Georgie’s final soccer game was the epitome of what kind of player he was.
It was in the semifinals of the Catholic League playoffs when he filled in for the team’s injured goalie against La Salle. He played 10 minutes in the end of the second half without surrendering a goal.
In the second half, the starting goalie was able to return, but that’s when a forward was banged up and couldn’t continue. Georgie moved up top and scored a goal.
Ryan lost, but Georgie did everything in his power to will the Raiders to a strong showing against the eventual Catholic League champion.
That’s just Georgie.
“He would do anything to get on the field,” said Ryan coach Ryan Haney. “He became so mature his senior year. He really bought in to what we were doing. And he would take the younger guys under his wing. He really cared about people.
“He was a great teammate. And he was a great kid. Since the season ended, he would always come over and make a point to say hi or give me a hug. He was a good player, but a great person.”
Georgie, who also starred in baseball, was a fringe starter on the soccer team, but he really blossomed as a football player in his senior year, when he was Second-Team All-Catholic as a kicker. He was also a great punter, and won the Sportsmanship Award from the league. Next year, he was going to play at Chestnut Hill College, to kick for the sprint football team and major in computer science.
While he was looking forward to the future, his dad couldn’t be happier with what he got out of his high school.
“Everyone at the school has been great, it’s a great place,” his dad said. “When he was dying, he was on a ventilator and we knew he was going to die, so all of his friends would FaceTime to say goodbye. They couldn’t come in to see him. The people at Ryan were so incredible.
“I was so upset because coronavirus kept him from the entire baseball season, it wiped out his prom and it was going to take out graduation. I called Principal (Joe) McFadden and was talking to him. I was so upset he wasn’t going to graduate, and Mr. McFadden said he will see to it that he graduates. I’m so proud of that. His mom went to the school, it means so much to me that he’s going to graduate. It means everything.
“Ryan (Haney) and him, Ryan pushed him to be better. He didn’t like to run, and Ryan pushed him. I can’t forget to thank Chris Lampart, the football coach, for giving him the reins this year and showing full confidence in him.”
The love was mutual.
Georgie was loved by everyone in the school. It’s why dealing with this loss is such a tough blow for the community. But, like always, the school is sticking together. It’s exactly what Georgie would have wanted.
“He was the kind of kid who would walk through the hallways and say hello to everyone,” McFadden said. “He worked hard for everything he got. He was a big guy, but he played soccer. He worked for it. He worked for it in sports and he worked for it in the classroom.

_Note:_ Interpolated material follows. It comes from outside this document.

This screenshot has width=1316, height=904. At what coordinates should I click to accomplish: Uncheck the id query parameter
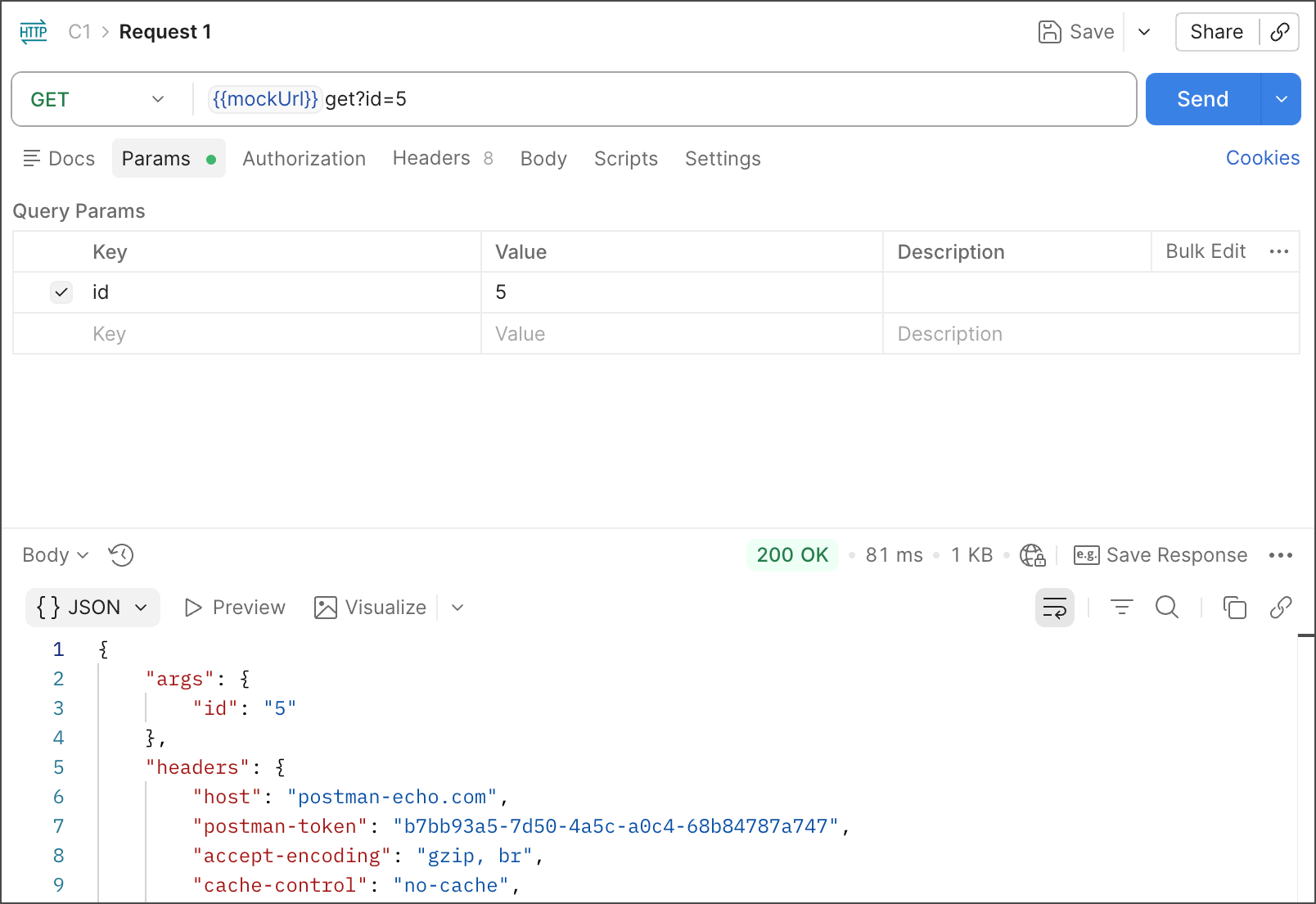click(x=61, y=292)
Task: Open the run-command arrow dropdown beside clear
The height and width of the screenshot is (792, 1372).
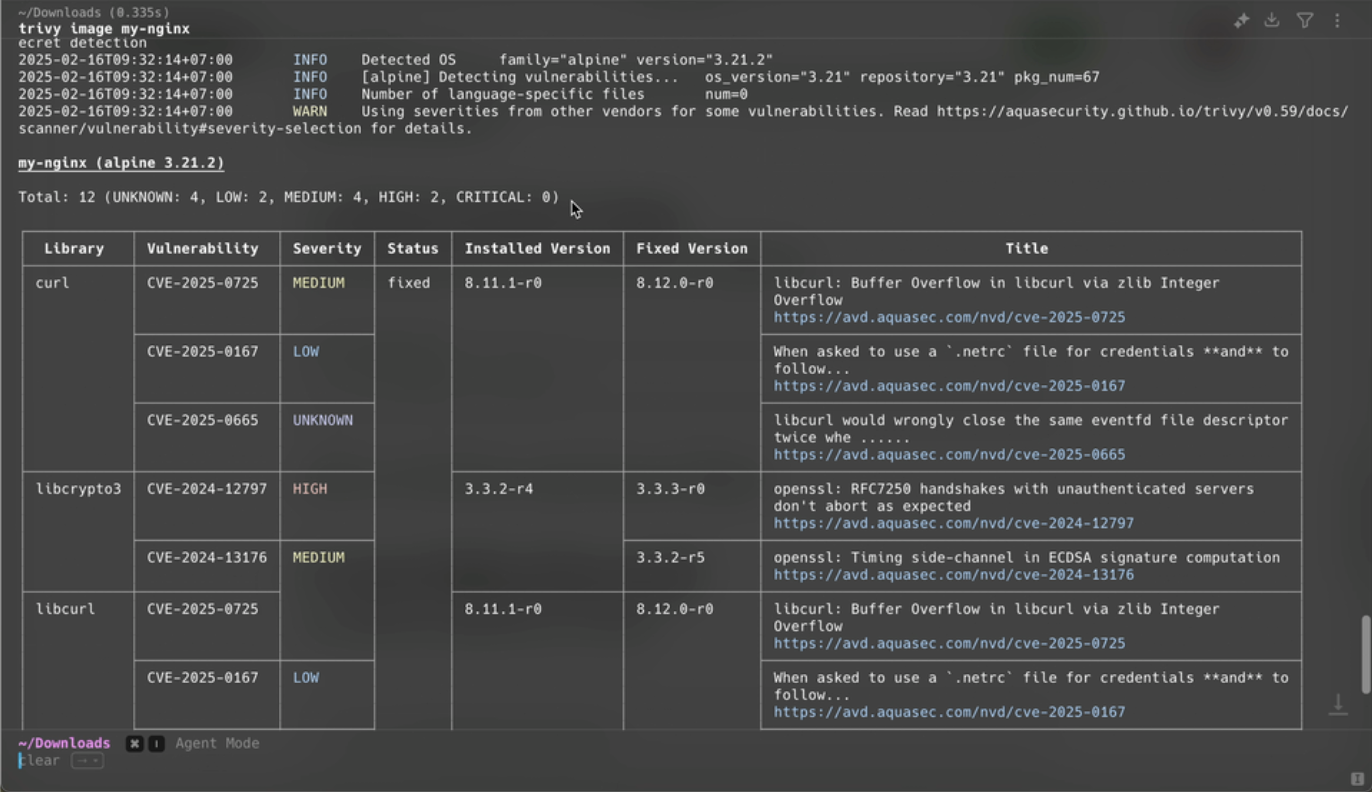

“He was the kind of student you wanted to be around. That was Georgie. He was always appreciative of everything. When he won the award from the Catholic League, we put it out on social media and he said, ‘Thanks, that was cool.’ He was very humble, just a nice kid.”
Funeral details and memorials are incomplete and will be impacted by social distancing through coronavirus, but that hasn’t stopped the outpouring of love and support to his family.
It’s greatly appreciated at the difficult time.
“I’m lucky to have great family and great friends,” Karusky said. “George had so many friends. So many people are reaching out. And I have a great family, my family and the in-laws and great neighbors. Everyone has been so nice.
“He was everything to me. I miss him so much.”